Work task A: According to the passage on the Britannia Bridge, how many men were employed on the Britannia Bridge alone?
Work task B: Decide whether each statement agrees with the passage on the Britannia Bridge, answering yes or no and quoting the deciding words: (i) the Conway Bridge's foundation-stone was laid before the Britannia Bridge's; (ii) the red sandstone came from Runcorn, in Cheshire; (iii) the Great Britannia Tower is 230 feet high.
Work task C: Carry the passage on the Britannia Bridge forward from its final sentence.

Mr. Stephenson's time was so much engrossed with his extensive
engineering business that he was in a great measure precluded from
devoting himself to the consideration of the practical details. The
results of the experiments were communicated to him from time to time,
and were regarded by him as exceedingly satisfactory. It would appear,
however, that while Mr. Fairbairn urged the rigidity and strength of the
tubes without the aid of chains, Mr. Stephenson had not quite made up his
mind upon the point. Mr. Hodgkinson, also, was strongly inclined to
retain them. Mr. Fairbairn held that it was quite practicable to make
the tubes "sufficiently strong to sustain not only their own weight, but,
in addition to that load, 2000 tons equally distributed over the surface
of the platform,--a load ten times greater than they will ever be called
upon to support."
It was thoroughly characteristic of Mr. Stephenson, and of the caution
with which he proceeded in every step of this great undertaking--probing
every inch of the ground before he set down his foot upon it--that he
should, early in 1856, (_sic_) have appointed his able assistant, Mr.
Edwin Clark, to scrutinise carefully the results of every experiment, and
subject them to a separate and independent analysis before finally
deciding upon the form or dimensions of the structure, or upon any mode
of procedure connected with it. At length Mr. Stephenson became
satisfied that the use of auxiliary chains was unnecessary, and that the
tubular bridge might be made of such strength as to be entirely
self-supporting.
While these important discussions were in progress, measures were taken
to proceed with the masonry of the bridges simultaneously at Conway and
the Menai Straits. The foundation-stone of the Britannia Bridge was laid
on the 10th April, 1846; and on the 12th May following that of the Conway
Bridge was laid. Suitable platforms and workshops were also erected for
proceeding with the punching, fitting, and riveting of the tubes; and
when these operations were in full progress, the neighbourhood of the
Conway and Britannia Bridges presented scenes of extraordinary bustle and
industry. About 1500 men were employed on the Britannia Bridge alone,
and they mostly lived upon the ground in wooden cottages erected for the
occasion. The iron plates were brought in ship-loads from Liverpool,
Anglesey marble from Penmon, and red sandstone from Runcorn, in Cheshire,
as wind and tide, and shipping and convenience, might determine. There
was an unremitting clank of hammers, grinding of machinery, and blasting
of rock, going on from morning till night. In fitting the Britannia
tubes together, not less than 2,000,000 of bolts were riveted, weighing
some 900 tons.
The Britannia Bridge consists of two independent continuous tubular
beams, each 1511 feet in length, and each weighing 4680 tons, independent
of the cast-iron frames inserted at their bearings on the masonry of the
towers. These immense beams are supported at five places, namely, on the
abutments and on three towers, the central of which is known as the Great
Britannia Tower, 230 feet high, built on a rock in the middle of the
Strait. The side towers are 18 feet less in height than the central one,
and the abutment 35 feet lower than the side towers. The design of the
masonry is such as to accord with the form of the tubes, being somewhat
of an Egyptian character, massive and gigantic rather than beautiful, but
bearing the unmistakable impress of power.

Dataset excerpt:

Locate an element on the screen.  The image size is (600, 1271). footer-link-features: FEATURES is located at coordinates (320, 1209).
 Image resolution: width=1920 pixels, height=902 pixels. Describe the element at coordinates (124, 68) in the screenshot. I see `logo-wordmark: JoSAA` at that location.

Task output A: About 1500 men.

Task output B:
(i) No: "The foundation-stone of the Britannia Bridge was laid on the 10th April, 1846; and on the 12th May following that of the Conway Bridge was laid."
(ii) Yes: "red sandstone from Runcorn, in Cheshire"
(iii) Yes: "the Great Britannia Tower, 230 feet high"

Task output C:
The bridge has four spans,--two of 460 feet over the water, and two of
230 feet over the land. The weight of the larger spans, at the points
where the tubes repose on the masonry, is not less than 1587 tons. On
the centre tower the tubes rest solid; but on the land towers and
abutments they lie on roller-beds, so as to allow of expansion and
contraction. The road within each tube is 15 feet wide, and the height
varies from 23 feet at the ends to 30 feet at the centre. To give an
idea of the vast size of the tubes by comparison with other structures,
it may be mentioned that each length constituting the main spans is twice
as long as London Monument is high; and if it could be set on end in St.
Paul's Churchyard, it would reach nearly 100 feet above the cross.
The Conway Bridge is, in most respects, similar to the Britannia,
consisting of two tubes, of 400 feet span, placed side by side, each
weighing 1180 tons. The principle adopted in the construction of the
tubes, and the mode of floating and raising them, were nearly the same as
at the Britannia Bridge, though the general arrangement of the plates is
in many respects different.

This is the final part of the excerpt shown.